§ **Input data**:
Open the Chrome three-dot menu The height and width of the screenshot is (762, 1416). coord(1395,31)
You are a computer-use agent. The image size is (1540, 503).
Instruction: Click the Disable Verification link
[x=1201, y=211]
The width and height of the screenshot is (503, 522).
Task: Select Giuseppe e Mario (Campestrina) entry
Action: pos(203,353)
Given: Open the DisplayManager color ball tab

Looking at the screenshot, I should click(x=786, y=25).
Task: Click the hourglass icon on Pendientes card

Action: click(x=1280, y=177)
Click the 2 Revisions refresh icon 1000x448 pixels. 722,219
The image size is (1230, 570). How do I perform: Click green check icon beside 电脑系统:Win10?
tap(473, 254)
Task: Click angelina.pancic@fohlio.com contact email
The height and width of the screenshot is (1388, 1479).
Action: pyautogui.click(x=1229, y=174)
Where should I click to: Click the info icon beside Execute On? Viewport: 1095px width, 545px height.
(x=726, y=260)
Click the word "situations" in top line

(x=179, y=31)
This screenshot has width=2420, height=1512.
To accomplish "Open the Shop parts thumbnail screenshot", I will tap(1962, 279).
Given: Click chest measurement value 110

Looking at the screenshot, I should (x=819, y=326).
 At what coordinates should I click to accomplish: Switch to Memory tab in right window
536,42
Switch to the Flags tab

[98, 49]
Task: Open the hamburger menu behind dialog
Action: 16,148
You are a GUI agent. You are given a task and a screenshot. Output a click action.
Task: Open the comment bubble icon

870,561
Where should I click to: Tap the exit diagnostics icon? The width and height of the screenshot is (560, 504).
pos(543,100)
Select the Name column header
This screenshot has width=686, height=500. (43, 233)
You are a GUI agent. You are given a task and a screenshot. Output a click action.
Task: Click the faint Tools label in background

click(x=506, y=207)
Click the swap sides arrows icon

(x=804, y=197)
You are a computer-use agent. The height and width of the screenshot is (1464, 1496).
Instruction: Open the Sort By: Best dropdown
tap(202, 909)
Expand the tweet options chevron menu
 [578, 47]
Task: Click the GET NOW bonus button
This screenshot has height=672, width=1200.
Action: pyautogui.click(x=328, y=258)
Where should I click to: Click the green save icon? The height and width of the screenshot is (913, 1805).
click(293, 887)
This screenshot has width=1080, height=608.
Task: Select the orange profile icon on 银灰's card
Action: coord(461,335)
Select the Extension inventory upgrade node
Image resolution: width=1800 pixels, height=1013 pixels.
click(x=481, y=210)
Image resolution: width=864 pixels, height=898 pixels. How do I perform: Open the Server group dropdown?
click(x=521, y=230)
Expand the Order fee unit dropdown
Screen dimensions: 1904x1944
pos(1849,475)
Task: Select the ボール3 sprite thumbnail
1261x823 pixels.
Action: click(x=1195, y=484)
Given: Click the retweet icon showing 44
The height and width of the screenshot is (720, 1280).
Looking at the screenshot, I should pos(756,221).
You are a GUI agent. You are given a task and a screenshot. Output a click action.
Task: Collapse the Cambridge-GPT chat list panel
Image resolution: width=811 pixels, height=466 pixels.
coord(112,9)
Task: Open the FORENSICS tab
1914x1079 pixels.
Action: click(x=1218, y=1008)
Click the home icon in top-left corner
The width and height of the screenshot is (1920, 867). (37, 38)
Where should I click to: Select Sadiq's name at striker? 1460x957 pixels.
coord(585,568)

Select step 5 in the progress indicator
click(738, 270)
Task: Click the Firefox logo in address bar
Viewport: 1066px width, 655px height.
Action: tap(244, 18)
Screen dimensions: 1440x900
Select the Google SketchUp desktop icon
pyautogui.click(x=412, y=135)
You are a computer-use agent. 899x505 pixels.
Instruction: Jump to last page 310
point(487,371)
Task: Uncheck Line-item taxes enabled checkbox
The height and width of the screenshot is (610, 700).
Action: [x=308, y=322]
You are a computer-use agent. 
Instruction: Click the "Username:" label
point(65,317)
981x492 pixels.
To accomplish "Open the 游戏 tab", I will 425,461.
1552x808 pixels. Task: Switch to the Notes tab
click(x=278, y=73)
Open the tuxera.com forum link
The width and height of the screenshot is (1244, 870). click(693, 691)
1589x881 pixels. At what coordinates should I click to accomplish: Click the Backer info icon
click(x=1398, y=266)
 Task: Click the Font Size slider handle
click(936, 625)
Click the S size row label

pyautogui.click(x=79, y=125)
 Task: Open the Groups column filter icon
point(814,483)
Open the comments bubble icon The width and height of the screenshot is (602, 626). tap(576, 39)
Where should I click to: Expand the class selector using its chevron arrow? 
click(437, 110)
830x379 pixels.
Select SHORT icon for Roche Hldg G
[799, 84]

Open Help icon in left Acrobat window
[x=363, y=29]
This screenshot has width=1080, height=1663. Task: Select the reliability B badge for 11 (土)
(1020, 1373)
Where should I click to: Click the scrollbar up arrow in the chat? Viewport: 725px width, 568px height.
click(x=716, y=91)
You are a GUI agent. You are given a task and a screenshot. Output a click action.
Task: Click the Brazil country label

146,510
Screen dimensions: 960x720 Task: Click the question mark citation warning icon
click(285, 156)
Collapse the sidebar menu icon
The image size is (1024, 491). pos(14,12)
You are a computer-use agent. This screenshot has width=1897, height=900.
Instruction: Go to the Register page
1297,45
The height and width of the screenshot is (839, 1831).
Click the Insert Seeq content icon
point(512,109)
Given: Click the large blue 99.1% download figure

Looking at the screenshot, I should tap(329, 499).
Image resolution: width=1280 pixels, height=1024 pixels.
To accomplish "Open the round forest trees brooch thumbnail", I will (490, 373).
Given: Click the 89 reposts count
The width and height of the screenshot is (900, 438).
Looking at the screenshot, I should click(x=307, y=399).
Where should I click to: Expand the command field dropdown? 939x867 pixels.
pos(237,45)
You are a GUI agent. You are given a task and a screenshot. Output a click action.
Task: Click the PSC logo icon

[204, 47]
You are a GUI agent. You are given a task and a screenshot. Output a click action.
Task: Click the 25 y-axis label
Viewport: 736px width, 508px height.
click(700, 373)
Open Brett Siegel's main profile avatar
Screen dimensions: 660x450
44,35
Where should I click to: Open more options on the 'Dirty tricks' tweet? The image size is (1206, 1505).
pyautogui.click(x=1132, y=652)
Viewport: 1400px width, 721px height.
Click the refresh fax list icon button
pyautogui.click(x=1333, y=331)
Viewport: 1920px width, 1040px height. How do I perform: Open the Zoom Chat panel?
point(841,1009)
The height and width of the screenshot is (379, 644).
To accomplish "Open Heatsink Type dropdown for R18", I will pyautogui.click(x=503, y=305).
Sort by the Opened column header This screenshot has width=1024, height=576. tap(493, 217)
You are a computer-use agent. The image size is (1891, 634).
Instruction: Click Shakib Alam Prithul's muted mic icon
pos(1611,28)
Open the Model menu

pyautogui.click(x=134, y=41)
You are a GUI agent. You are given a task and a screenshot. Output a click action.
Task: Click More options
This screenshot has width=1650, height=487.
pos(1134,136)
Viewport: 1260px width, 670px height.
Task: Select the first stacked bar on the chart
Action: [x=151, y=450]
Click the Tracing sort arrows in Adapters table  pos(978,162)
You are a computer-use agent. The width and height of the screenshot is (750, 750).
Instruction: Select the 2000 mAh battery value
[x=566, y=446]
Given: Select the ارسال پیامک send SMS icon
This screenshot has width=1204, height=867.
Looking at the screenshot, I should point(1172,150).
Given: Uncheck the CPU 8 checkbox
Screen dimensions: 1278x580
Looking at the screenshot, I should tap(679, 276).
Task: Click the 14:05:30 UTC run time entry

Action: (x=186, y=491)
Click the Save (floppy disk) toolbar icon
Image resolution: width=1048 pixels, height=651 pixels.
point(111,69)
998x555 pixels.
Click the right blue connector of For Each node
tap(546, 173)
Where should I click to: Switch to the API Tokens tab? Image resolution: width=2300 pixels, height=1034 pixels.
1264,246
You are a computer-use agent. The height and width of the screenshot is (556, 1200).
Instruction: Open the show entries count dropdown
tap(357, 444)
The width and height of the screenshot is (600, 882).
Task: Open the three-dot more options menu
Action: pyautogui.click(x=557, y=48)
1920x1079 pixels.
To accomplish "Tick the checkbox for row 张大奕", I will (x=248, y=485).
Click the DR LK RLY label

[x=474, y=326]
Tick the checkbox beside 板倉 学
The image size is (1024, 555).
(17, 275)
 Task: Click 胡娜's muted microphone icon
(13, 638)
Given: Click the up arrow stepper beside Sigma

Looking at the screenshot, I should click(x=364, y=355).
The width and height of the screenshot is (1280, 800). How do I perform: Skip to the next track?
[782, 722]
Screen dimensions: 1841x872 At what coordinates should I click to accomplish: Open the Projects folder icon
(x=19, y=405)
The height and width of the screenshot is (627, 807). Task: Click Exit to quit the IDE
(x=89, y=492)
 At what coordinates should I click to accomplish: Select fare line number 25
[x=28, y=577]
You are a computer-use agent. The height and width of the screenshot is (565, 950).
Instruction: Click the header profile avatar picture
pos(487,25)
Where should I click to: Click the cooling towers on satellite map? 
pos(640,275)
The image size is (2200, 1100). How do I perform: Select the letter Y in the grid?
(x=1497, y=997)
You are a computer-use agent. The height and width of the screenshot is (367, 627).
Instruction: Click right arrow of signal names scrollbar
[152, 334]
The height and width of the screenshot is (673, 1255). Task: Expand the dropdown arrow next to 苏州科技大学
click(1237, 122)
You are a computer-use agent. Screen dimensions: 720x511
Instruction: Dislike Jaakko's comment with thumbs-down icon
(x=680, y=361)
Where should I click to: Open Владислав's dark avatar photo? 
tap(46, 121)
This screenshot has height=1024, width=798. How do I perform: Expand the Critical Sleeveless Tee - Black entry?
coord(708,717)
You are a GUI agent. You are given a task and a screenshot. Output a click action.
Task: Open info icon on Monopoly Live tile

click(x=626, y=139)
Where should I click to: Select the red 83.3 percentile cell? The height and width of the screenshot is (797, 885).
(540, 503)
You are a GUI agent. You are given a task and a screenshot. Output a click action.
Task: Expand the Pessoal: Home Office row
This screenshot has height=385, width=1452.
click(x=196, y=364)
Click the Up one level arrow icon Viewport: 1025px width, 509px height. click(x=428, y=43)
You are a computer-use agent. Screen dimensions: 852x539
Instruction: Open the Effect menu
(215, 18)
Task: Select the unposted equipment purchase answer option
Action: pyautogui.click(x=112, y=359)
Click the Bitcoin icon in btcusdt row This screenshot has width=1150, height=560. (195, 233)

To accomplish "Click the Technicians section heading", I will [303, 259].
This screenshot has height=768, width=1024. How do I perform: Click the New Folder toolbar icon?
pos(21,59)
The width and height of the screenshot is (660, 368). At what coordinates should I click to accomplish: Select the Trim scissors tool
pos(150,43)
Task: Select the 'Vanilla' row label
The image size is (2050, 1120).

§ **Exercise requirements**: Among the entries above, count every line containing the string "thumbnail". Your reply must be that number alone.

§ **The answer**: 3